‘Whether you want to uncover the secrets of the universe, or you want to pursue a career in the 21st Century, computing is an essential skill to learn’
Professor Stephen Hawking
Purpose of study
A high-quality computing education equips pupils to use computational thinking and creativity to understand and change the world. Computing has deep links with mathematics, science and design and technology, and provides insights into both natural and artificial systems. The core of computing is computer science, in which pupils are taught the principles of information and computation, how digital systems work and how to put this knowledge to use through programming. Building on this knowledge and understanding, pupils are equipped to use information technology to create programs, systems and a range of content. Computing also ensures that pupils become digitally literate – able to use, and express themselves and develop their ideas through, information and communication technology – at a level suitable for the future workplace and as active participants in a digital world.
DfE Statutory guidance – National curriculum in England: computing programmes of study.
Published 11 September 2013
Holland Park Curriculum Intent Statement for Computing
At Holland Park, we offer a computing curriculum that delivers a broad and deep understanding of computing embedded across all subjects of the curriculum, and how it links into pupil’s lives. We use the Kapow computing curriculum scheme to ensure consistency and progression, across the year groups. The key knowledge and skills focus on understanding how technology works, using technology for specific purposes, communicating through information technology, coding to accomplish specific goals, and using technology responsibly. Our curriculum aims to offer a range of opportunities for pupils to consolidate, challenge and offer variety, which is bespoke to topic themes. Pupils will enjoy being curious through a range of critical-thinking problem solving challenges, application of skills, and be able to reflect on their computing journey across key stages. With technology being accessible to every child, we want them to flourish, become autonomous, and develop into digital citizens of the future.
Holland Park Curriculum Principles for Computing
What computing looks like at HP
· Computing lessons taught as standalone lessons, but linked to other areas of the curriculum where appropriate and meaningful
-Vocabulary practice- to retain and use in context.
· During computing, each child will have access to a device
· Each year builds on learning from previous years to allow for progression
· Variation of computing skills, between computer science, real-world applications and digital communication
How we are going to achieve everything that is set out in the curriculum intent statement
· So that it is embedded regularly, computing will be taught once a term
· Each term will cover a different aspect of computing
· Where appropriate, lessons will revolve around accomplishing a real-life task or task linked to another area of the curriculum
· To ensure its broad coverage, our curriculum is closely framed around the National Curriculum
Non-negotiables/expectations for staff and pupils
-As the use of technology continues to become an integral part of our daily lives, it is vital that e-safety be the forefront of every computing block. Therefore, e-safety lessons will be taught at the start of each computing block.

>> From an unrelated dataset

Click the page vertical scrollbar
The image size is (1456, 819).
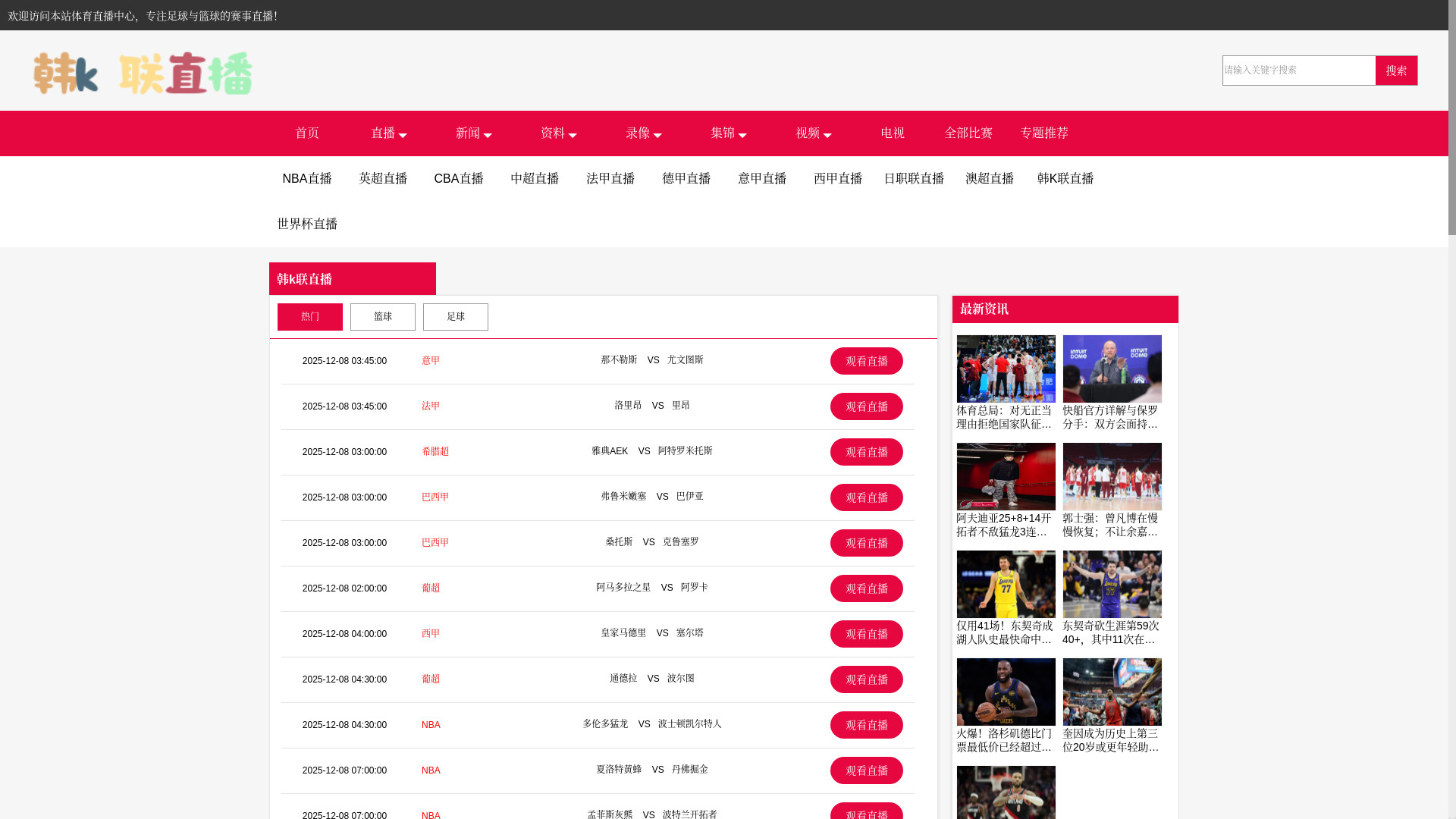[x=1451, y=118]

-At its core, coding will be used effectively where the challenge is to solve an immediate problem. Children will be taught how to decompose problems into manageable tasks. Therefore, coding sessions will begin with Fermi-style* problems.
-To ensure computing is accessible to all learners, coding sessions will include the use of physical code blocks that children can use and manipulate. Moreover, these will create opportunities that foster computing-talk, predicting the behaviour of their intended codes, and to enable them to debug code.
*Fermi-style questions and problems are based on the work of Italian Physicist, Enrico Fermi – these are problems where many of the questions don’t have clear cut answers, and sometimes alternative paths to solutions are possible.